Final answer:
Linear programming in Excel can help Baroda Bank find the optimal product mix to maximize profits while adhering to resource constraints. The bank needs to calculate the objective function, determine the optimal solution, identify the reduced cost for debit cards, and figure out the maximum profit for car loans to maintain the existing optimal solution. Binding constraints are critical as they represent the resources that fully limit additional profit.
Step-by-step explanation:
To maximize profits with given constraints, Baroda Bank can utilize linear programming through tools like Microsoft Excel Solver. By inputting the resource constraints, production requirements, and profit margins for personal loans, mortgages, debit cards, and car loans, Solver can calculate the optimal product mix to maximize profits. This involves setting up a mathematical model reflecting the bank's situation where each decision variable represents the quantity of each banking product to offer.
The objective function for this problem would be the sum product of the quantities of the products and their respective profits.
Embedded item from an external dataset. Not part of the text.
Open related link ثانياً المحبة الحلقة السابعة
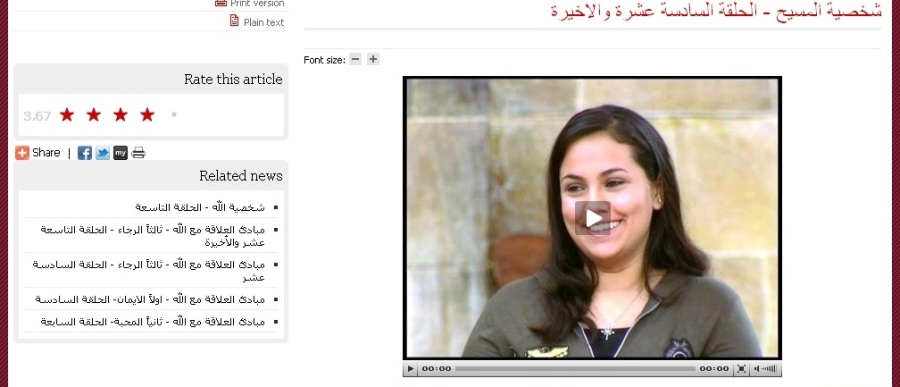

Constraints would include the limits on personnel, marketing budget, loan officers, computer systems, office space, and loan capital. By running the Solver, we get the values that would give the highest possible profit without breaching the constraints, known as the optimal solution. The reduced cost value for a product, such as debit cards, indicates how much the profit would change if the constraint is relaxed or tightened. Lastly, if we want to keep the optimal solution the same when changing the profit of one of the products, like car loans, we need to figure out the maximum profit value it can have without affecting the optimal mix.
The binding constraints are those constraints that are 'tight' or exactly met in the optimal solution. These constraints limit the bank from earning more profit because the resources are fully utilized.